● **Pixel coordinate grounding data**
■ ■ ■ ■ ■

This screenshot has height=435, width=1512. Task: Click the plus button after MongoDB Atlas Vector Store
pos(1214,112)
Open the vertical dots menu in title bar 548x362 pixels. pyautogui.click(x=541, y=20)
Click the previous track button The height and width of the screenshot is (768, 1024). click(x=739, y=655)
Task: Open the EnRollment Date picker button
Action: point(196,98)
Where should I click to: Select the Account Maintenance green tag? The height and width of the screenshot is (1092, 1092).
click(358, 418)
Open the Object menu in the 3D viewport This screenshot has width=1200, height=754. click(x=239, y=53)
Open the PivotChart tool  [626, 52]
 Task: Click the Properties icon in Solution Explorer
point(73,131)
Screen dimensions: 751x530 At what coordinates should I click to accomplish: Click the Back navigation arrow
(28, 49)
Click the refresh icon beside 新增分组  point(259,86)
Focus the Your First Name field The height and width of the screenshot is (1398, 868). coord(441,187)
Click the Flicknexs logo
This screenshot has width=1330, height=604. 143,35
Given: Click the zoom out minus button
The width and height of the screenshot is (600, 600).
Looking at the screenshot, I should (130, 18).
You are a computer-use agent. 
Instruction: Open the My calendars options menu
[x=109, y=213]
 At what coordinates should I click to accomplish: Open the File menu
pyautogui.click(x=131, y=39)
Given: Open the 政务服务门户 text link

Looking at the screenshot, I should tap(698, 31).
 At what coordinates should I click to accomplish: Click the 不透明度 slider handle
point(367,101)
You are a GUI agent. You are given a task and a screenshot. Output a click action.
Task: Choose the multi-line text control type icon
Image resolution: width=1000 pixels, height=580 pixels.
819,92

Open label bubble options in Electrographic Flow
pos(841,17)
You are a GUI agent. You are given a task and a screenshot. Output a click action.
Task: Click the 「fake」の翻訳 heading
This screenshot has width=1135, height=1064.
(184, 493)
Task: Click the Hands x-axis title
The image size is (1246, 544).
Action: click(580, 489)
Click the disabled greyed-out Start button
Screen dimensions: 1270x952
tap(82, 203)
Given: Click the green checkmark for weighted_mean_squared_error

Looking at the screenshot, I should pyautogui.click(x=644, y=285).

■ ■ ■ ■ ■

● **ASSIGNMENT**
Each of the entries must be written out again exactly.

● **EXERCISE ANSWER**
This screenshot has height=435, width=1512. Task: Click the plus button after MongoDB Atlas Vector Store
pos(1214,112)
Open the vertical dots menu in title bar 548x362 pixels. pyautogui.click(x=541, y=20)
Click the previous track button The height and width of the screenshot is (768, 1024). click(x=739, y=655)
Task: Open the EnRollment Date picker button
Action: point(196,98)
Where should I click to: Select the Account Maintenance green tag? The height and width of the screenshot is (1092, 1092).
click(358, 418)
Open the Object menu in the 3D viewport This screenshot has width=1200, height=754. click(x=239, y=53)
Open the PivotChart tool  [626, 52]
 Task: Click the Properties icon in Solution Explorer
point(73,131)
Screen dimensions: 751x530 At what coordinates should I click to accomplish: Click the Back navigation arrow
(28, 49)
Click the refresh icon beside 新增分组  point(259,86)
Focus the Your First Name field The height and width of the screenshot is (1398, 868). coord(441,187)
Click the Flicknexs logo
This screenshot has width=1330, height=604. 143,35
Given: Click the zoom out minus button
The width and height of the screenshot is (600, 600).
Looking at the screenshot, I should (130, 18).
You are a computer-use agent. 
Instruction: Open the My calendars options menu
[x=109, y=213]
 At what coordinates should I click to accomplish: Open the File menu
pyautogui.click(x=131, y=39)
Given: Open the 政务服务门户 text link

Looking at the screenshot, I should tap(698, 31).
 At what coordinates should I click to accomplish: Click the 不透明度 slider handle
point(367,101)
You are a GUI agent. You are given a task and a screenshot. Output a click action.
Task: Choose the multi-line text control type icon
Image resolution: width=1000 pixels, height=580 pixels.
819,92

Open label bubble options in Electrographic Flow
pos(841,17)
You are a GUI agent. You are given a task and a screenshot. Output a click action.
Task: Click the 「fake」の翻訳 heading
This screenshot has width=1135, height=1064.
(184, 493)
Task: Click the Hands x-axis title
The image size is (1246, 544).
Action: click(580, 489)
Click the disabled greyed-out Start button
Screen dimensions: 1270x952
tap(82, 203)
Given: Click the green checkmark for weighted_mean_squared_error

Looking at the screenshot, I should pyautogui.click(x=644, y=285).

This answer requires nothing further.